Mike (Mr. Teacup?) in Peer Production as an Illusion:

"The de-commodification of intellectual labor that we see with the rise of peer production does not represent a countervailing trend to the neoliberalism, it is very much a part of it. Neoliberalism privatizes profits and socializes costs, and peer production is an even more radical implementation of that idea, but taking it one step further. Normally, socializing of costs means government pays for something – for example, bailing out failed banks. Since this money comes out of a tax system that is at least moderately progressive, we can regard it as an attempt by the rich to recover wealth lost to taxation.

As a method for socializing costs on to civil society, peer production is far more radical, a way of appropriating from the people what little remaining resources they have after being exploited in the workplace. It requires a transformation in the ideology of civil society, which is normally used as form welfare provision of the people, particularly the poor, to justify lowering taxes and shrinking the size of the state. P2P ideology takes a radical step by not just being content to relieve the rich of their tax burden, but squeezing civil society even more by turning into a source of corporate profits as free labor.

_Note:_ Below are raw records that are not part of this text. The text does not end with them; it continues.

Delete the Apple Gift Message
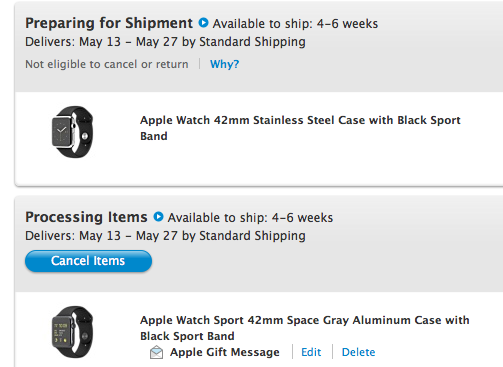The image size is (503, 367). (358, 352)

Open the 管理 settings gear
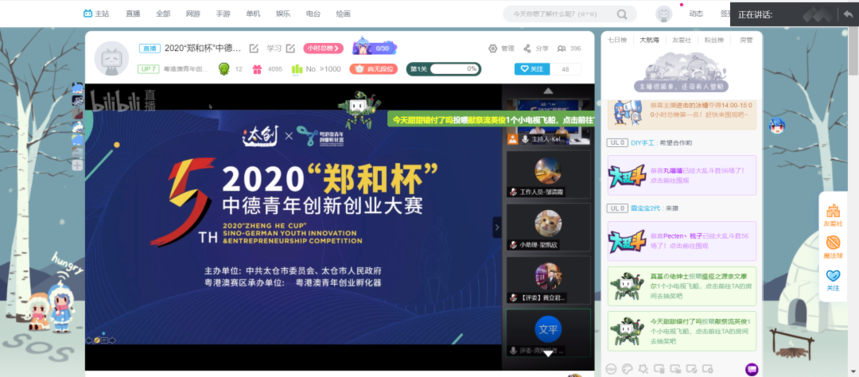(x=493, y=48)
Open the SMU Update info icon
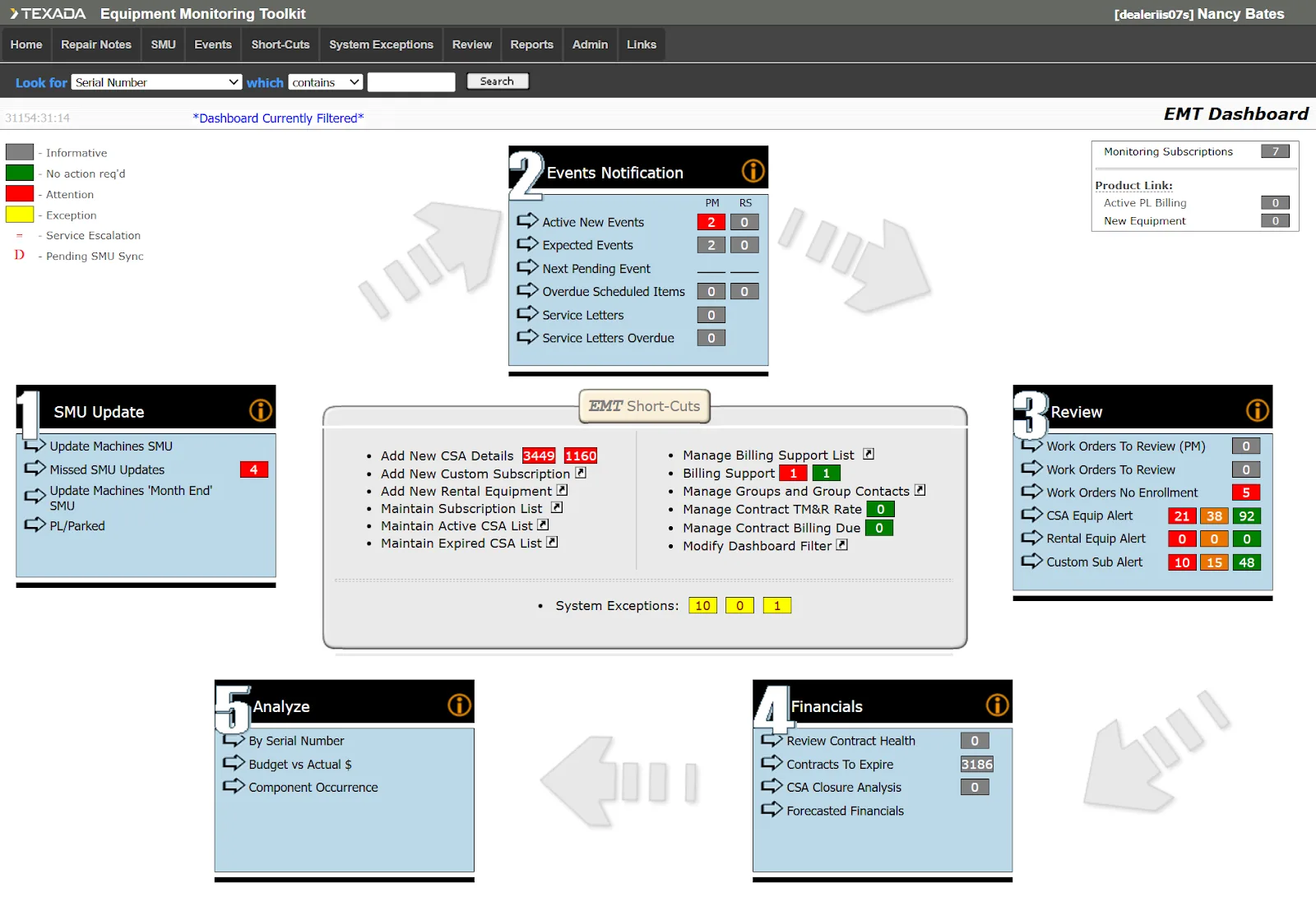This screenshot has width=1316, height=911. (x=260, y=410)

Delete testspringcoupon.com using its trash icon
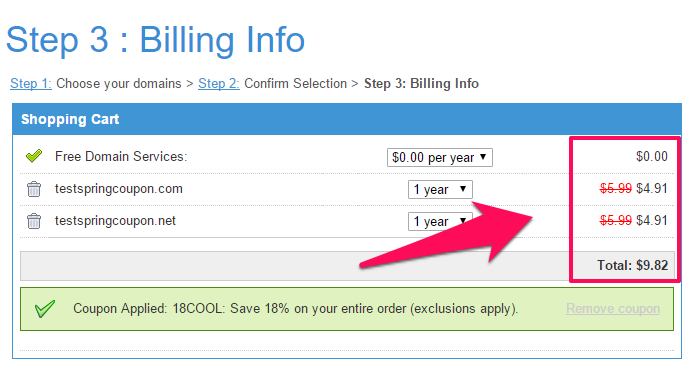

If the empirical evidence shows that a large role for civil society is associated with greater freedoms for capitalism, the Beachhead Hypothesis is not only false, it points in the opposite direction, to a further rolling back of the social democratic welfare state and intensification of neoliberal exploitation. In Commons-based Peer Production and Virtue Yochai Benkler and Helen Nissenbaum suggest that the use of peer production systems may encourage pro-social and public-spirited virtues – the same virtues that motivate charitable volunteering and giving – but express this tentatively because they can’t find a causal mechanism. But perhaps it may be found in the old-fashioned Marxian observation that morality and social norms are influenced by the prevailing economic system.

...

Rather than mitigating the problems of neoliberalism, the new charitable ethic makes it function more smoothly by obscuring the true cause of the problem. Similarly, the altruism of individuals participating in P2P gift economies obscures their role as free labor for capitalism.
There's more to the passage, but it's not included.